Material provided:
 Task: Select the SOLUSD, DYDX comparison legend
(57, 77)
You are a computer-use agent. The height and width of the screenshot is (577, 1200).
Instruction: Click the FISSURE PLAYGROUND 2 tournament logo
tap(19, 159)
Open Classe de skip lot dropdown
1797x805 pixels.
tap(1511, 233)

Work to complete: Collect each line of the data above that contains the string "SOLUSD", treating uppercase and lowercase letters as different.

Final result:
 Task: Select the SOLUSD, DYDX comparison legend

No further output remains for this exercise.